The caucus's chair, Mary Maulidi Khembo opened a workshop in February 2026 of the caucus, noting the marginal gains made in women's representation in the new parliament. Abiodun Olujimi attended on behalf of the African Women's Leadership network, Fenella Frost represented the UNDP and Fatma Mahomed was from UN Women. In 2026, Esmie Kainja, who was the Secretary for Gender, Children, Disability and Social Welfare spoke of the government's support for the caucus. She noted their shared values and objectives and their efforts to increase gender equality. International comparison of Malawian women in their parliament was given as 23% which was almost exactly equal to the average for the whole of Africa. Other countries like Nigeria are at 4% while Rwanda is about 60% women.
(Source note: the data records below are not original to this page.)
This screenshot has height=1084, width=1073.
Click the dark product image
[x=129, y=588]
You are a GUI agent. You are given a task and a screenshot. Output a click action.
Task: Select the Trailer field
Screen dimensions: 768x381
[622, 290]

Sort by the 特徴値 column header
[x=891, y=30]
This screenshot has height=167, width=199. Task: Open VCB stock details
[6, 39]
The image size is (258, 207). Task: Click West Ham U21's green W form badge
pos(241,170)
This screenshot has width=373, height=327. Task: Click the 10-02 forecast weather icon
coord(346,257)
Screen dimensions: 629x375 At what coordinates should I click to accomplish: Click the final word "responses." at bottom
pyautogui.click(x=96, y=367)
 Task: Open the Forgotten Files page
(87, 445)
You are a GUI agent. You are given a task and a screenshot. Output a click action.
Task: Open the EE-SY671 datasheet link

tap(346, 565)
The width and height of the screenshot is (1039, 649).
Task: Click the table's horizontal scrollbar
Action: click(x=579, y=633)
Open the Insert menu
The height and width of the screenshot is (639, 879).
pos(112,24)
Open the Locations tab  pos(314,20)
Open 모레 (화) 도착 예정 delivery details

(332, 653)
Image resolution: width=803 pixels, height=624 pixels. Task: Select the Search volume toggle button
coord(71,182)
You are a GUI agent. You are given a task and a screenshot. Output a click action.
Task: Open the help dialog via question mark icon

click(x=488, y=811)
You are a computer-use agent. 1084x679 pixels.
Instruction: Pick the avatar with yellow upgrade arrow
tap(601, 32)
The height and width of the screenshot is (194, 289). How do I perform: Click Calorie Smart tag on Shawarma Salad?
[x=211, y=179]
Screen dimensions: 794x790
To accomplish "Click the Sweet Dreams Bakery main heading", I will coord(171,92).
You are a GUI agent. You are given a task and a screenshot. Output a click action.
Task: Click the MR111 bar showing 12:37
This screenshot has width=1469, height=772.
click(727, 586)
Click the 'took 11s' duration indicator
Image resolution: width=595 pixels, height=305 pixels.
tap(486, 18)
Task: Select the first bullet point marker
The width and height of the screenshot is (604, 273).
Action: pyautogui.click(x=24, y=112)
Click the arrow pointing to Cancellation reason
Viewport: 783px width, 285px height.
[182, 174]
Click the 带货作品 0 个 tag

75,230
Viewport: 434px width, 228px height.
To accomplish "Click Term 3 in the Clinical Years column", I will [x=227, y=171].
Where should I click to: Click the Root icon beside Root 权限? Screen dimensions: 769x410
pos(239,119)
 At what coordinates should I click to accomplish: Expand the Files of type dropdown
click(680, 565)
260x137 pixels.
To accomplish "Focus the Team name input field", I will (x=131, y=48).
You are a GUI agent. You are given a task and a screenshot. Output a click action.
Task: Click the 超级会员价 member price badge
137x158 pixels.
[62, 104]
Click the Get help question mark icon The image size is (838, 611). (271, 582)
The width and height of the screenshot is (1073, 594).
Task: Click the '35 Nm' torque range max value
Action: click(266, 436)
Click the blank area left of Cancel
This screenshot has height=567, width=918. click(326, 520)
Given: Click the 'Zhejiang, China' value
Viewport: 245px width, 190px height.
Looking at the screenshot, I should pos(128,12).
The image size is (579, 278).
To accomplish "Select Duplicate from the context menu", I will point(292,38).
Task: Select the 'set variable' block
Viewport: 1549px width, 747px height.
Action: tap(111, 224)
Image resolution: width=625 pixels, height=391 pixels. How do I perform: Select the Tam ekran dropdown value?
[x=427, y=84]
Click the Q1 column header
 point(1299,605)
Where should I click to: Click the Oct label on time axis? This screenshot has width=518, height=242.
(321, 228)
The Malawi Parliamentary Women's Caucus were joined by their opposite numbers in Zambia, Mozambique and Zimbabwe in May 2026 (funded by Oxfam). They met in the newly elected Khadija Chunga's constituency. Speakers noted that there was a small increase in the percentage of women MPs in Malawi's parliament and they called on country's electors to create more women MPs - noting that Patricia Kaliati was now serving her fifth term.

==Chairs have included==
Lilian Patel, Anita Kalinde, Jean Kalilani, Christina Chiwoko, Cecilia Chazama, Jessie Kabwila, Lonnie Phiri, Roseby Gadama and Mary Maulidi Khembo have all been chairs of the caucus.